The Fame Formula in The Financial Times
There’s a short review of The Fame Formula in the Financial Times on 23rd January. Stephen Cave also discusses Fame by Mark Rowlands and The Star as Icon: Celebrity in the Age of Mass Consumption by Daniel Herwitz.
“It’s these myths [of the iconic early Hollywood stars] that are exploded by Mark Borkowski in his jolly romp The Fame Formula: How Hollywood’s Fixers, Fakers and Star Makers Created the Celebrity Industry.” writes Cave. “His book celebrates the publicists – the myth-makers who turned Hollywood’s patchy raw material into household names. Running his own PR firm, Borkowski has an insider’s eye, and his book is full of revelatory detail.

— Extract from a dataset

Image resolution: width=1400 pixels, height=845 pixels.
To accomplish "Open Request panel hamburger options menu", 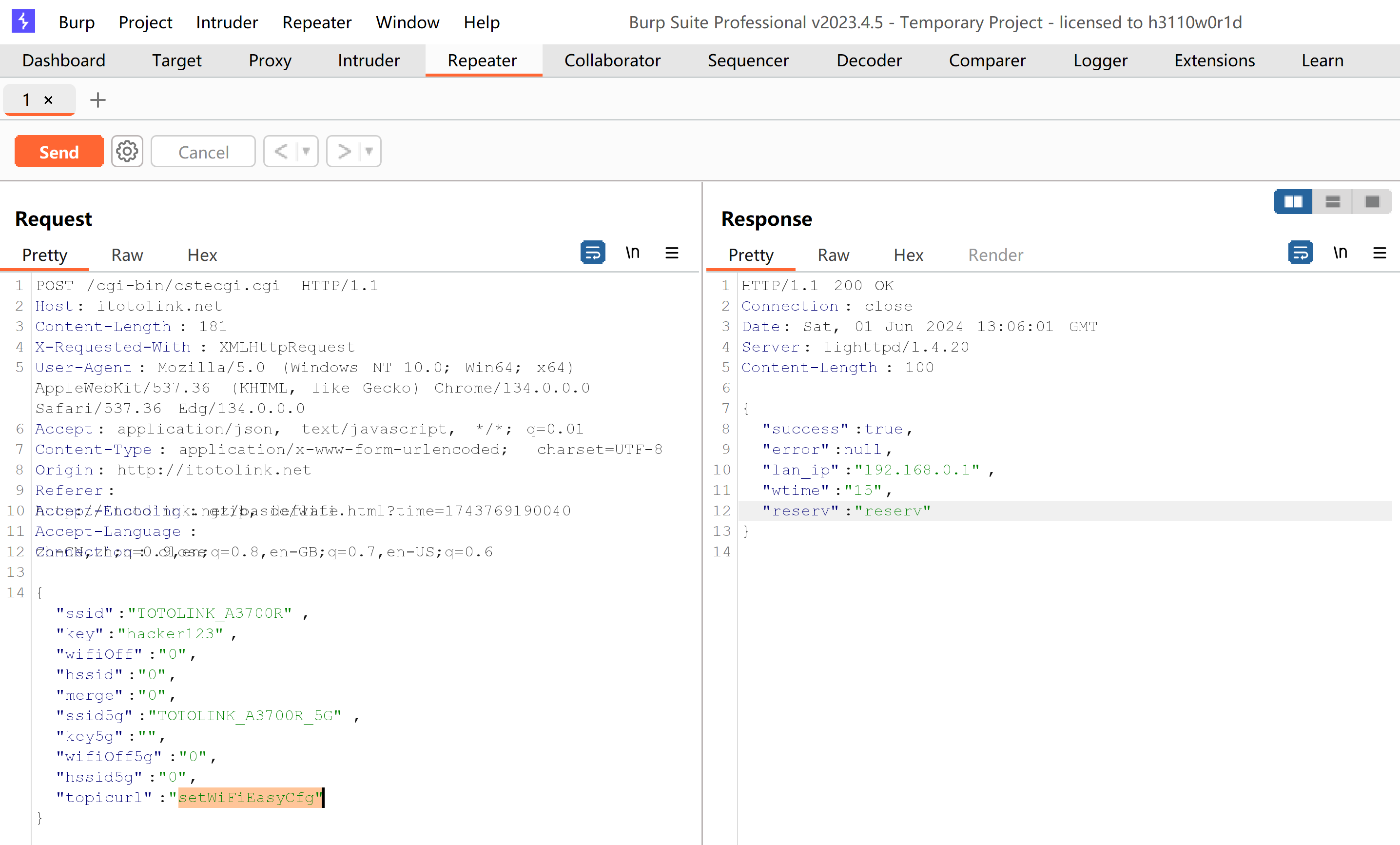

“Some stunts he describes have already passed into legend: Fox studios insured Betty Grable’s legs for $1m in 1943, while the three-year hunt for the girl to play Scarlett O’Hara in the 1939 film Gone with the Wind was “arguably the most influential publicity campaign of all time”. Borkowski particularly revels in the antics of maverick publicity agent Jim Moran, who led a real bull through a real china shop to promote a musician’s flagging career, and had to be stopped from using dwarfs on kites to fly ad banners over New York’s Central Park.”